Despite all the negotiations, Major League Baseball never had any intention of staging anything longer than a 60-game regular season in 2020.
"The reality is, we weren't going to play more than 60 games no matter how the negotiations with the players went or any other factor," MLB commissioner Rob Manfred said during a Wednesday appearance on AM 570 LA Sports.
It was reported in May that the league was forming a return-to-play plan that involved an 82-game schedule, At the time, MLB was pursuing a revenue-sharing model that was unpalatable to the Major League Baseball Players Association, which sought the full prorated salaries players were guaranteed in March.
The MLBPA proposed a season as long as 114 games, as well as expanded postseasons in 2020 and 2021 to help the league recoup lost revenues amid the coronavirus pandemic. MLB rejected the MLBPA's most recent proposal, which involved a 70-game regular season.
"We're trying to manage something that has proven to be unpredictable and unmanageable. I know it hasn't looked particularly pretty in spots," Manfred added. "Having said that, if we can pull of this 60-game season, I think it was the best we were going to do for our fans, given the course of the virus."
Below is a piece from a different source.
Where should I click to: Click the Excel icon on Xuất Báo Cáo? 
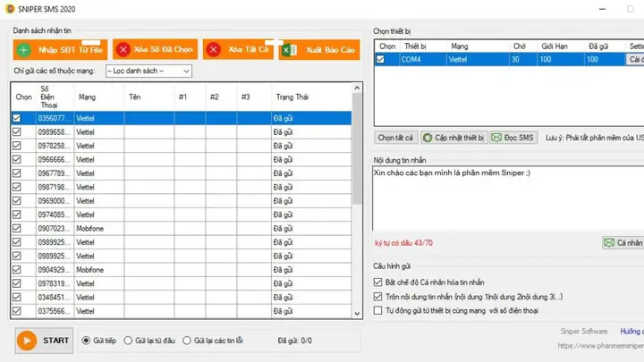[289, 50]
A few players have opted out of the 2020 campaign since MLB mandated its 60-game return-to-play plan after negotiations with the union fell apart. Arizona Diamondbacks right-hander Mike Leake became the first to officially say he would not participate, while Colorado Rockies outfielder Ian Desmond penned an emotional letter stating "home (with my family) is where I need to be right now."
MLB camps officially reopened Wednesday. An official start date for the season has not been announced, but reports have indicated the campaign will begin July 23.